Губы, как тогда, на кухне, снова зашевелились без моей воли и заговорили не моим (!) голосом.


– А он увидел, как ты меня убил.


На освещаемом только лунным светом лице отца застал ужас.


– Как? Я же… Да, именно, убил тебя. И сделал всё, как полагается.


Кожа под кольцом горела. В моём теле будто присутствовал кто-то ещё. И этот кто-то, целиком и полностью контролировал меня.


– Действительно, всё, как полагается: ты передал кольцо Вале. Он, в отличие от тебя, обладает достаточной силой, чтобы контролировать Его. Не осознанно, конечно, но, всё-таки, он призвал меня.
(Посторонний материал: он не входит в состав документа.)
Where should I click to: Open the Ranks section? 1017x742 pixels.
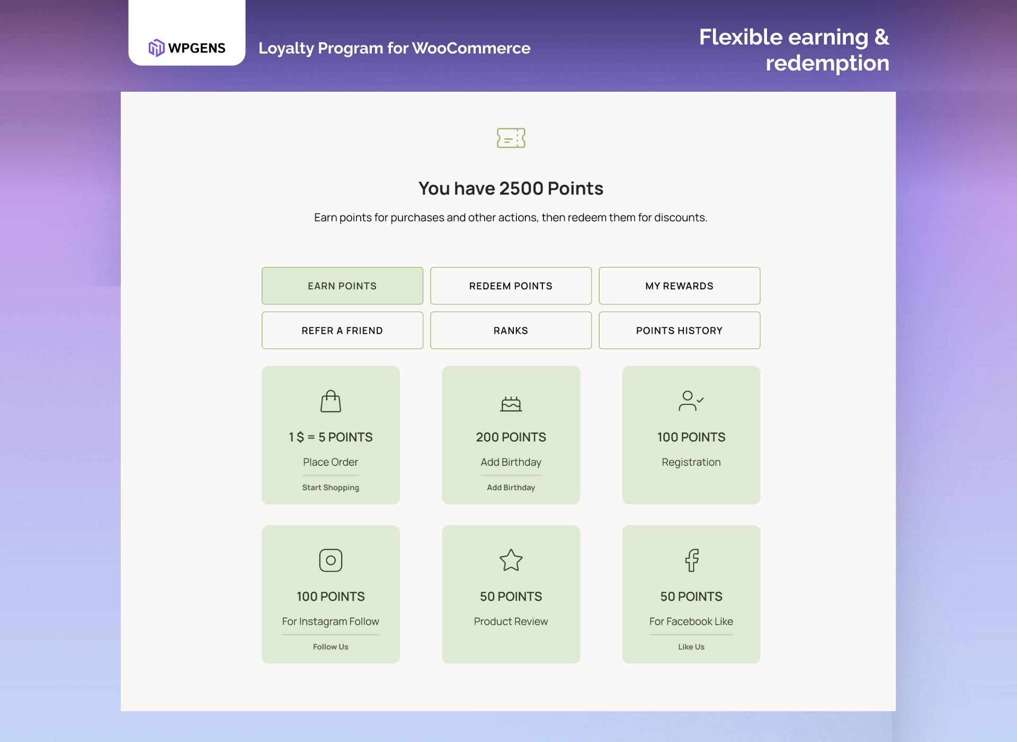(x=511, y=330)
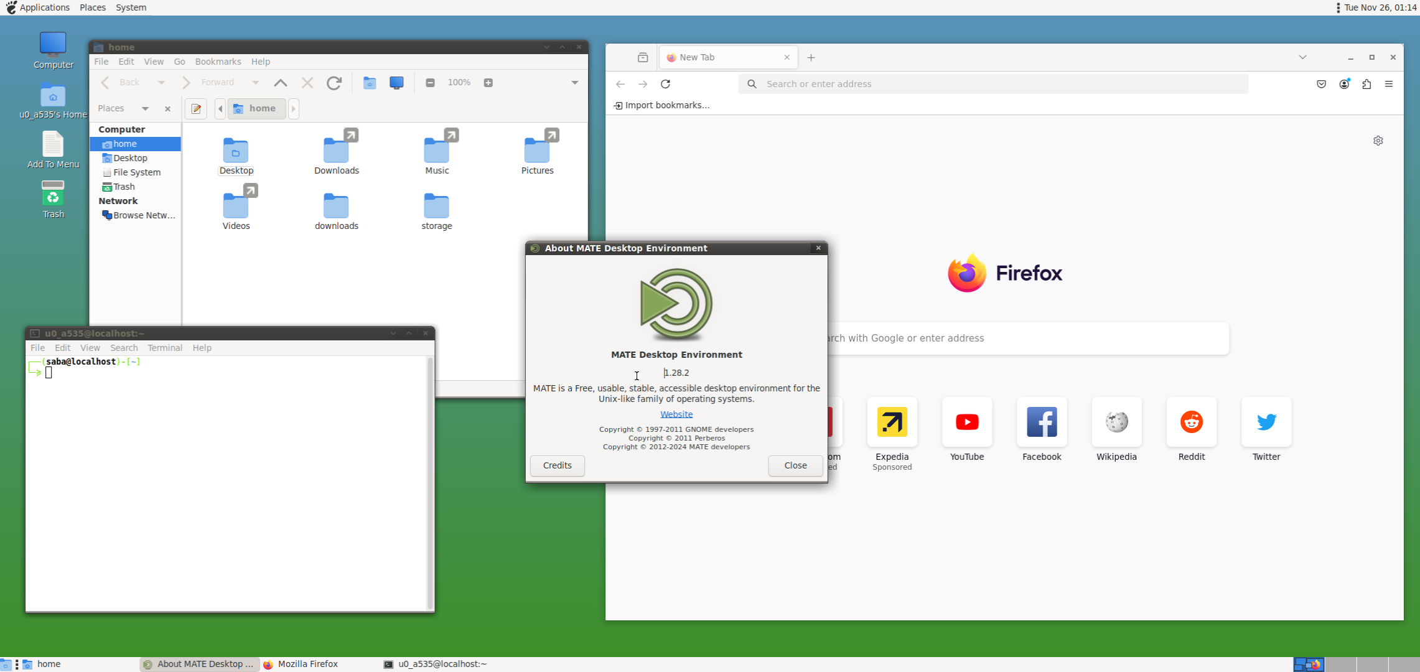Open the Website link in About dialog
This screenshot has width=1420, height=672.
tap(676, 414)
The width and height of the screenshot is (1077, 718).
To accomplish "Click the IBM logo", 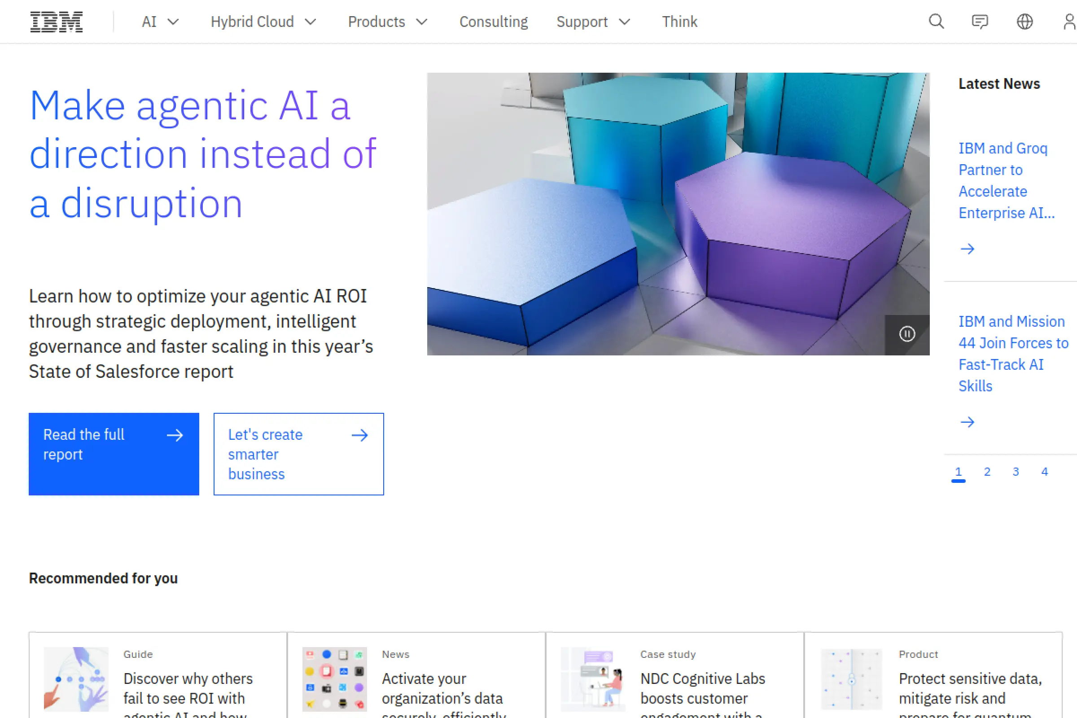I will 56,22.
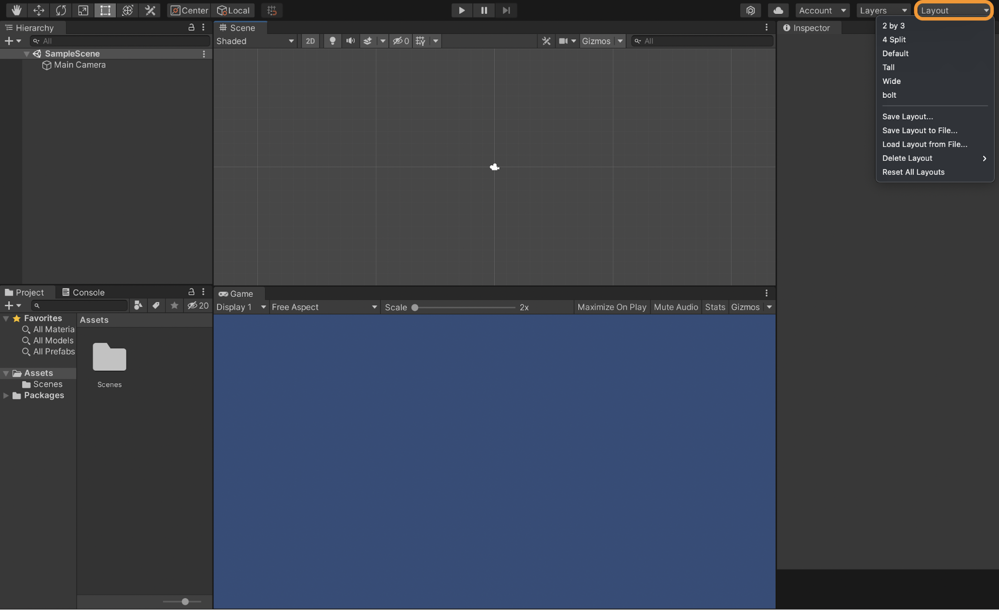The width and height of the screenshot is (999, 610).
Task: Select the Rotate tool
Action: coord(61,10)
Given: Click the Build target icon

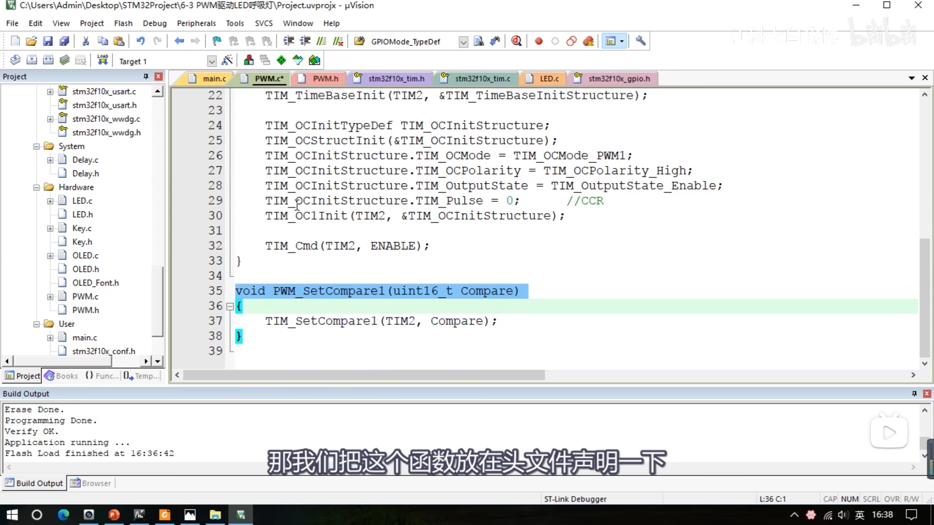Looking at the screenshot, I should (x=32, y=60).
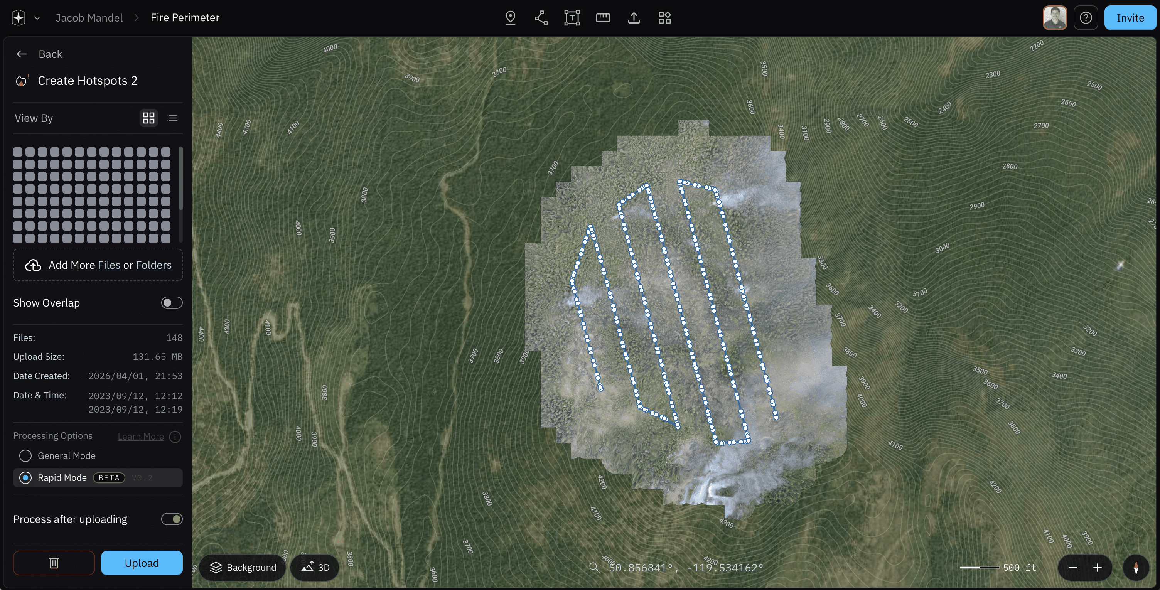The width and height of the screenshot is (1160, 590).
Task: Switch to list view layout
Action: click(172, 118)
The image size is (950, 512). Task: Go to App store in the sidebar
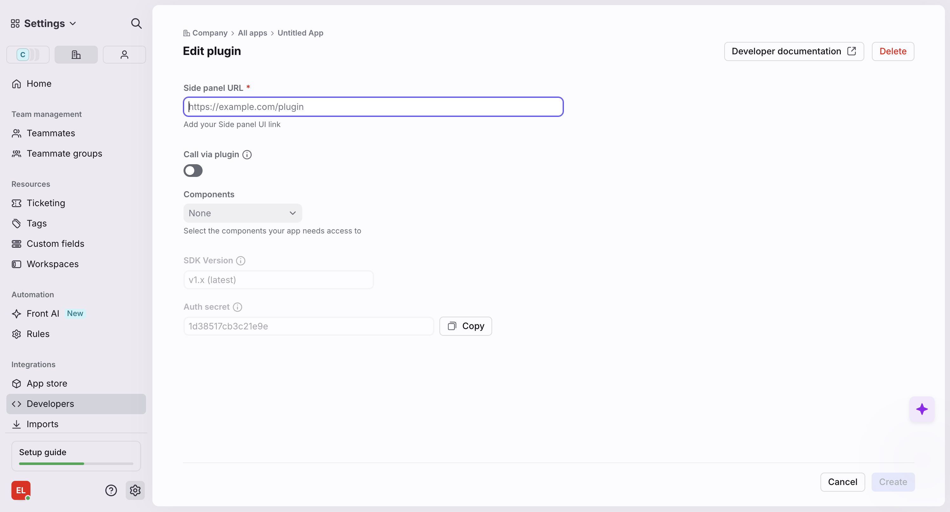(x=47, y=384)
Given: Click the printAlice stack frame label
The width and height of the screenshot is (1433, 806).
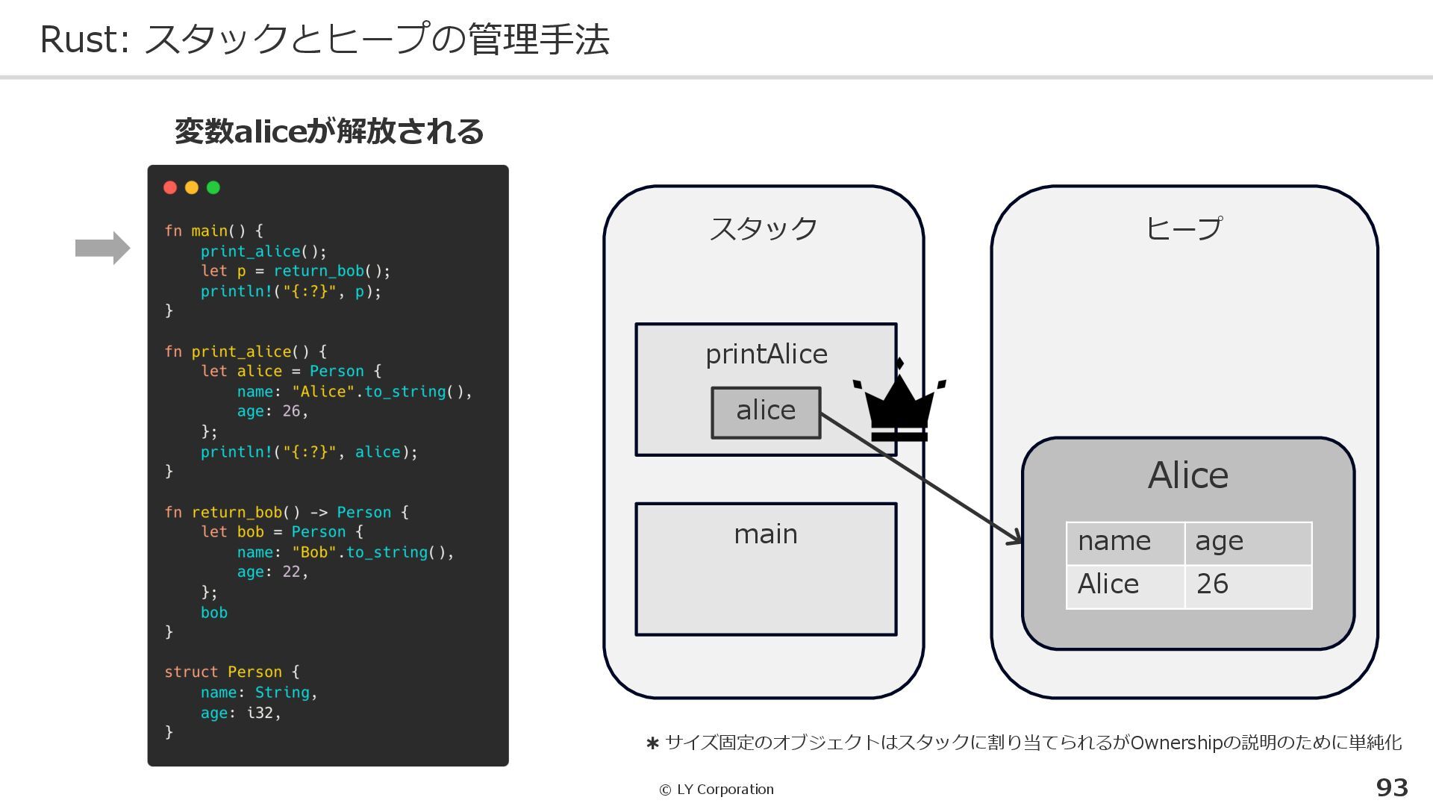Looking at the screenshot, I should [767, 354].
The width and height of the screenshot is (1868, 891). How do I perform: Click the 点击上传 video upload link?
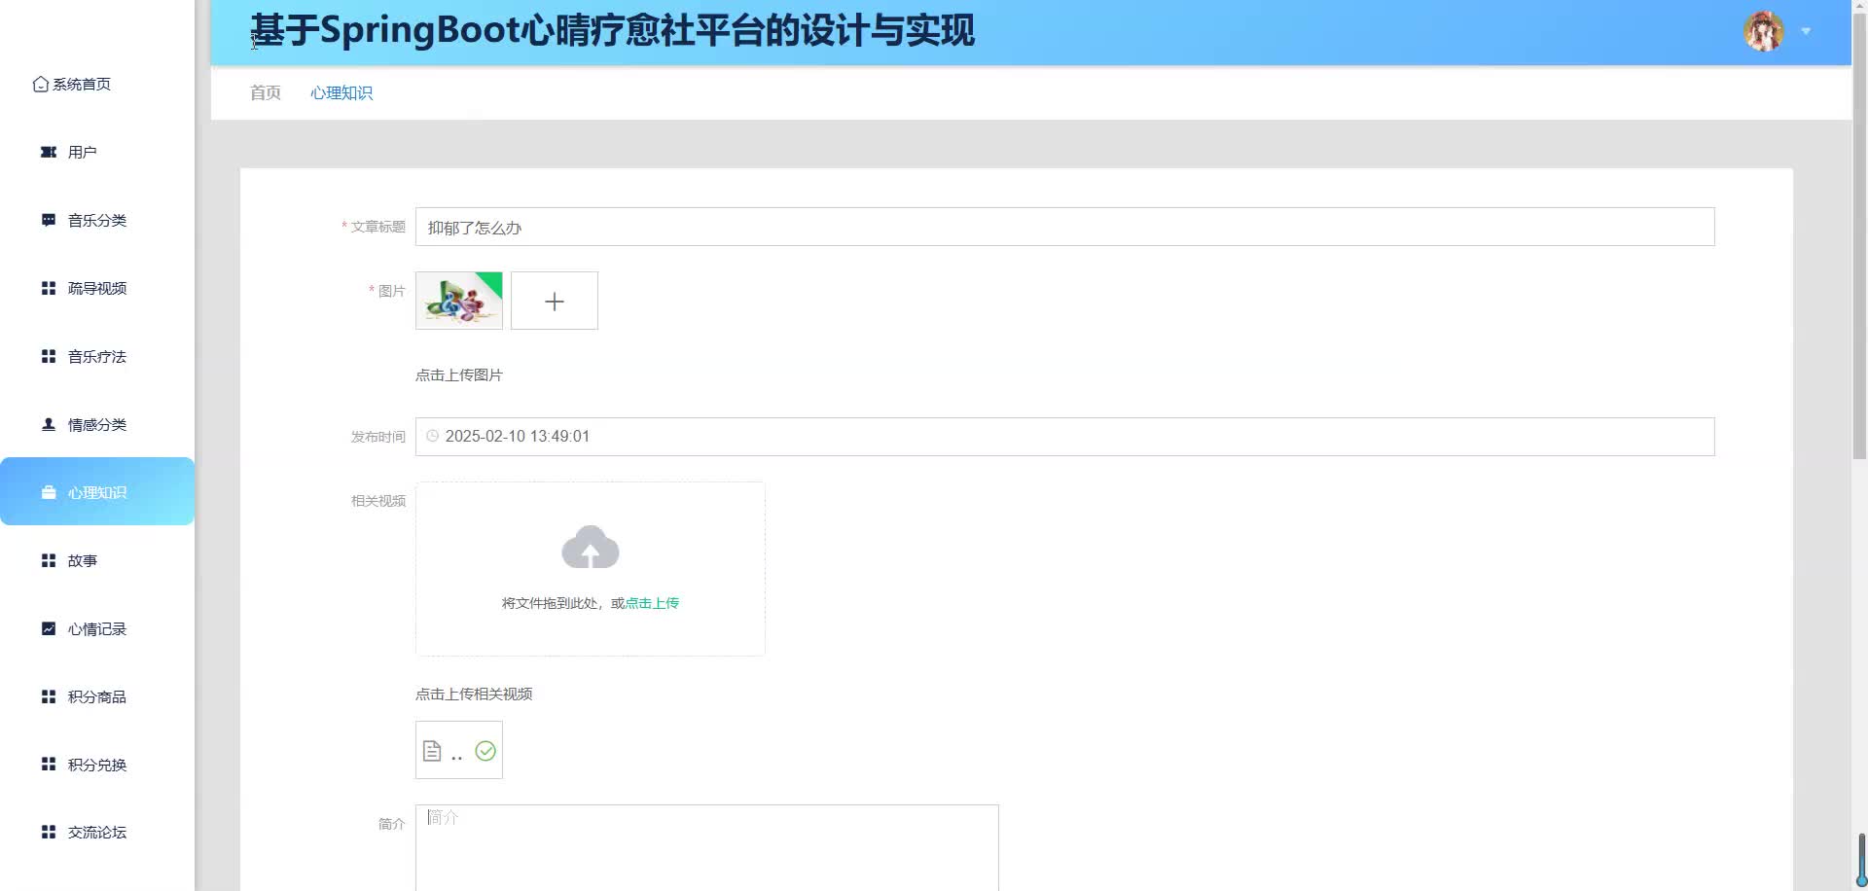click(652, 603)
Я заметил, что лицо папы изменилось. Луна придавала этим изменением пугающий характер. В его глазах запрыгали нездоровые искорки безумия, а лицо исказила дьявольская злоба и ненависть.


– Гадёныш! – прошипел отец. – Ничего, я убил тебя тогда, убью и сейчас.


Его толстые пальцы мёртвой хваткой вцепились в мою шею и со всей силы стали вдавливать в подушку.


Я пытался позвать на помощь, но губы не слушались, глаза вот-вот лопнут от давления, а тело мне не подчинялось.


– У тебя ничего не получиться, сынок, – сказал кто-то моими устами, но отец не обращал внимания. Он ликовал, никогда не видел его таким счастливым.


– Кольцо снова будет моим. Снова, – шептал он и давил всё сильнее.


Я беспомощно задыхался. Ни руки, ни ноги я не контролировал, они как будто и не мои вовсе. Попытки дать отпор угасали в зародыше. Сознание металось в панике, пока боль не исчезла. Первое, что пришло в голову, что это конец, я умер. Но, на самом деле, нет. Я отстранился, стал наблюдателем. Наблюдателем того, как мои руки вцепились в уши отца и с силой рванули их в разные стороны. Через секунду на их месте зазияли чёрные дыры, из которых струйками стекала кровь. Отцовский крик доходил до меня приглушённо, будто я сидел в комнате с толстыми стенами. Кровь, скатываясь по руками, капала с локтей прямо на кровать. Отец упал на пол и забился в конвульсиях. Интересно, как всё это не услышала мама? Почему не прибежала на крики?


Моё тело поднялось с кровати и возвысилось над отцом, губы шептали:


– Ты, животное, за предательство и нарушение закона, отправишься туда, откуда выбралось Оно. В самые глубокие, тёмные, уголки ада. Где сидят звери, которых боится сам Сатана. Они лично будут тебя истязать.


Отец лежал в позе эмбриона и закрывал руками отверстия, на месте которых раньше находились уши.


Мои руки подняли его, а пальцы обхватили шею.


– Слабый будет наказан.


Так же приглушённо я услышал хруст и увидел оторванную голову. Со стеклянными, от страха, глазами и ужасом, навеки застывшим на лице отца. Тело мешком рухнуло на пол.



На следующее утро, проснувшись, я увидел, что комната в полном порядке: ни следов крови, ни обезглавленного тела, ни, собственно, головы и ушей.


«Это всего лишь очередной кошмар», пронеслось у меня в голове, но я оказался не прав.


В комнату, с заплаканным лицом, ворвалась мама. Сказала, чтобы я быстро вставал и одевался, потому что мы едем в больницу. Как выяснилось, на опознание тела. Съедаемый дурным предчувствием, я надел первое, что лежало под рукой, джинсы и футболку, и вылетел на улицу, где ждало такси.


В морге, от увиденного, меня чуть не вывернуло наизнанку. С нами ещё стоял сотрудник полиции и патологоанатом, но они держались лучше моего. На железном столе лежало тело отца, чуть выше оторванная голова и уши. Я невольно завёл руки за спину.


– Кто это сделал, обладает невероятной силой, потому что характер повреждений свидетельствует о том, что голова и уши были именно оторваны, – сказал патологоанатом то ли мне с мамой, то ли полицейскому, то ли, вообще, себе.


Как нам рассказали в городском отделении полиции, тело отца нашли на кладбище, на следующее утро после моего дня рождения. Во время утреннего обхода, сторож обнаружил тело, и всё что к нему прилагалось, возле одной из могил. Как отец туда попал и кто это сделал, нам не сказали.


Мать долго скорбела, бабушка попала в больницу, сердце не выдержало, а во мне бушевали смешанные чувства. С одной стороны, это убийство моих рук дело и надо пойти сдаться полиции. С другой стороны, а кто мне поверит? Да и доказательств, подтверждающих мою вину нет. Так что…


После этих событий, каждую ночь мне стали сниться всё новые детали той злосчастной ночи и каждую ночь я просыпаюсь в холодном поту, надеясь, что это всего лишь сонное марево. Но больше всего боюсь, что Оно рано или поздно вырвется. Я чувствую, как каждый день оно пытается пробиться наружу, ища во мне слабое место.